2. the method of intra prediction according to claim 1, wherein the first frame of the video sequence obtained in step A1 is subjected to motion estimation, and the frame is divided into 2 frames ⁿ ×2 ⁿ And (3) performing intra-frame motion estimation on the current block with the size, wherein n=3, 4,5 and 6.

3. The method of intra prediction according to claim 1, wherein the range of motion estimation in step A1 is a circle with the center of the current block as the center and the multiple of the macro-pixel diameter as the radius; the search range is a macro-pixel region in the circle that is different from the current macro-pixel category.

4. The intra prediction method according to claim 1, wherein the criteria for matching in step A1 are absolute error and SAD:

5. The method of intra prediction according to claim 1, wherein in the step A1, the best matching reference block is selected according to SAD minimum, and then the matching block i and the current block j are binarized to obtain the ratio of the imaging areas of the same object in different blocks:

6. The intra prediction method according to any one of claims 1 to 5, wherein in the step A2, k is set to 0.05.

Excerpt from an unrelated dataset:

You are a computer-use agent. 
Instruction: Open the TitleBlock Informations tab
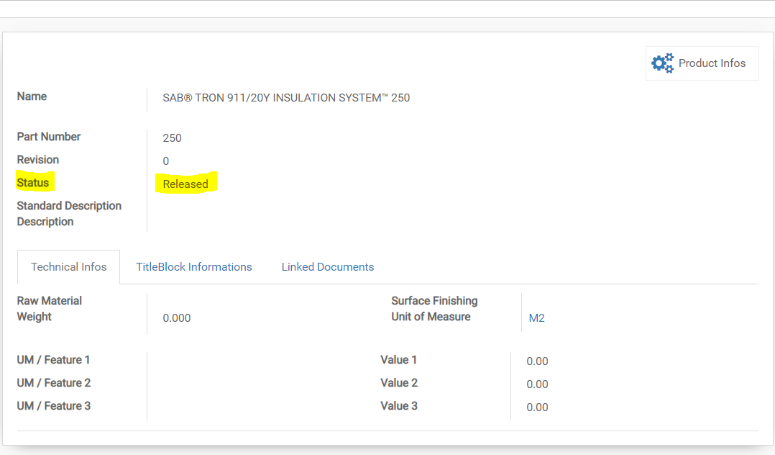[194, 267]
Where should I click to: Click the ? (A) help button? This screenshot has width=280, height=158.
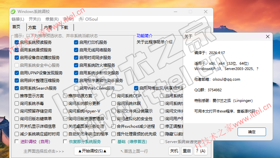[x=200, y=151]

7. The method according to any one of claims 1 to 5, wherein in the step A3, reference blocks completely inside one macro pixel are skipped without scaling and shaping, the reference blocks across a plurality of macro pixels are divided into macro pixel boundary regions and non-boundary regions according to texture information, different interpolation operations are respectively performed to reshape back to the block size before original scaling, the non-boundary regions use bilinear interpolation, and the boundary regions use nearest neighbor interpolation.

8. The method according to any one of claims 1 to 5, wherein in the step A4, the shaped and filtered reference block is subjected to a weighting operation to predict the current block; predicting boundary pixels of the current block by using the reference block boundary pixel weighting, obtaining a weighting coefficient, and predicting pixel values of the current block by using the weighting coefficient to match all pixels of the reference block in a weighting manner; specifically, the method comprises the following formula:

9. A computer readable storage medium storing a computer program, wherein the computer program when executed by a processor implements the intra prediction method according to any one of claims 1 to 8.